Ray LaHood’s Cell Phone Hang-up
Article audio sponsored by The John Birch Society

“I don’t want people talking on phones, having them up to their ear or texting while they’re driving.” Thus spake Transportation Secretary Ray LaHood in an October 5 interview with Bloomberg News. So let it be written; so let it be done.

The Transportation Department has begun researching driving distractions — “research that may lead [LaHood] to push for a ban” on all cell-phone use in cars, according to Bloomberg. LaHood doesn’t even care for hands-free conversations, nor is he particularly fond of in-vehicle conveniences such as Ford’s Sync, for entertainment, or General Motors’ OnStar, for information. LaHood is also, says Bloomberg, “absolutely opposed to” other things that consumers might enjoy, such as OnStar’s application to permit audio presentations of, and updates to, Facebook pages. Then again, LaHood just plain hates the idea that individuals outside the ruling class can ferry themselves around anyway, telling reporters at the National Press Club in 2009 that he wants “to coerce people out of their cars.” Making life less enjoyable for automobile drivers is one way to accomplish that.

Of course, the secretary doesn’t (yet) have the authority to mandate such a ban, which would have to be implemented at the state level, but he can certainly use the tools at his disposal to ensure state compliance. Bloomberg reports that his “campaign against texting and making calls while driving has led to restrictions in 30 states”; and the option to withhold federal highway funds from recalcitrant states, as was done to browbeat them into mandating seatbelt use and raising the drinking age to 21, is alive and well. LaHood, in fact, cited those initiatives as prototypes for his current campaign, saying, “The bottom line for me is to get where we’re at [sic] with seat belts and with drunk driving.”

Even if states don’t get with LaHood’s program, Bloomberg writes, his “escalating campaign may limit the growth of vehicle features such as Sync, being added by automakers to attract younger buyers.
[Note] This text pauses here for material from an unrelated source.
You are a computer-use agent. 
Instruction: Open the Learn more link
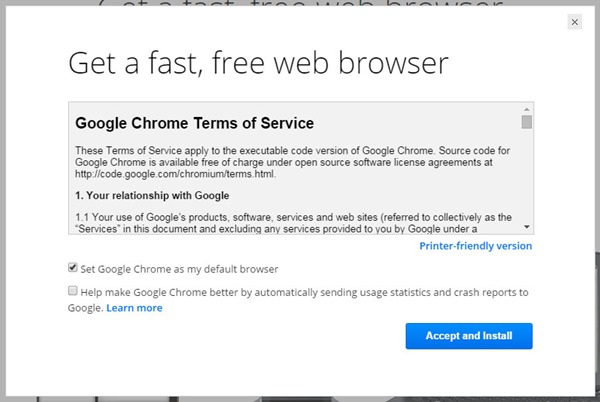click(x=134, y=308)
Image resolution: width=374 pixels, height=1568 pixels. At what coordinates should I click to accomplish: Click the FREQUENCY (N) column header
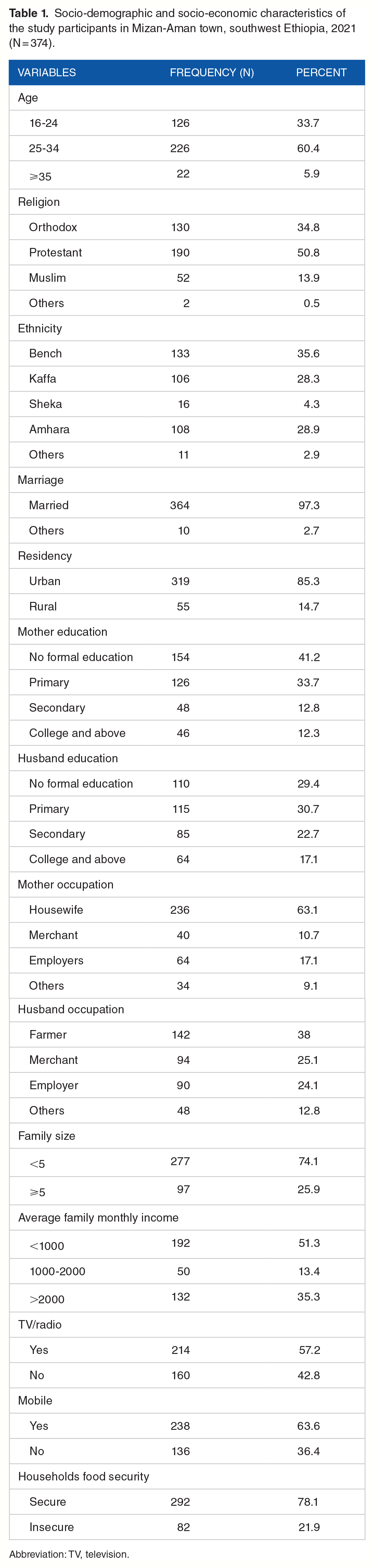click(211, 73)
His push also may reduce calls made from vehicles and the revenue of mobile-phone companies such as Verizon Wireless and AT&T Inc.” But since when has Washington ever cared whether its policies were good for business?
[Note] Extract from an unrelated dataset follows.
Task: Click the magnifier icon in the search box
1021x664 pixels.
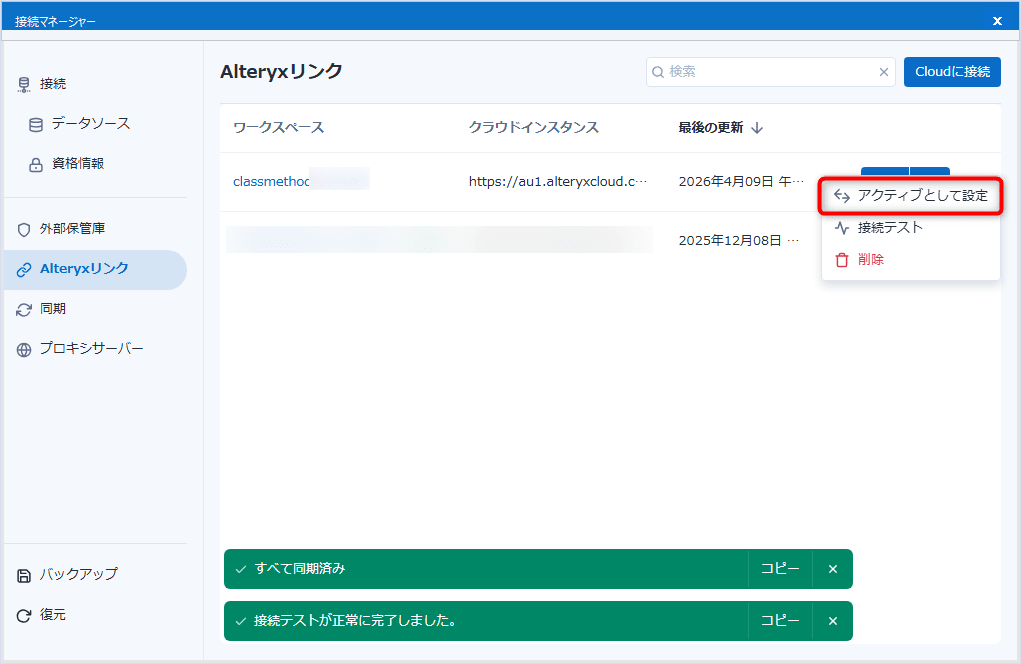Action: tap(657, 72)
LaHood claims that his campaign against distracted driving has already reduced traffic fatalities by six percent from 2008 to 2009. The Insurance Institute for Highway Safety begs to differ, citing a study that it conducted which found that accidents actually increased in three of the four states it studied that had banned texting while driving, perhaps because drivers began trying to hide their cell phones while texting.

Auto manufacturers, meanwhile, say they understand the problem of drivers’ taking their hands of the wheel or their eyes off the road to fiddle with electronic devices, and to that end they are introducing more voice-activated devices. Wade Newton, spokesman for the Alliance of Automobile Manufactures, also expressed concern that banning all wireless links in cars would stymie potentially beneficial “technologies that can automatically alert emergency responders if a car crashes and systems being developed that would alert drivers to changing weather or accidents ahead on the road,” Bloomberg says.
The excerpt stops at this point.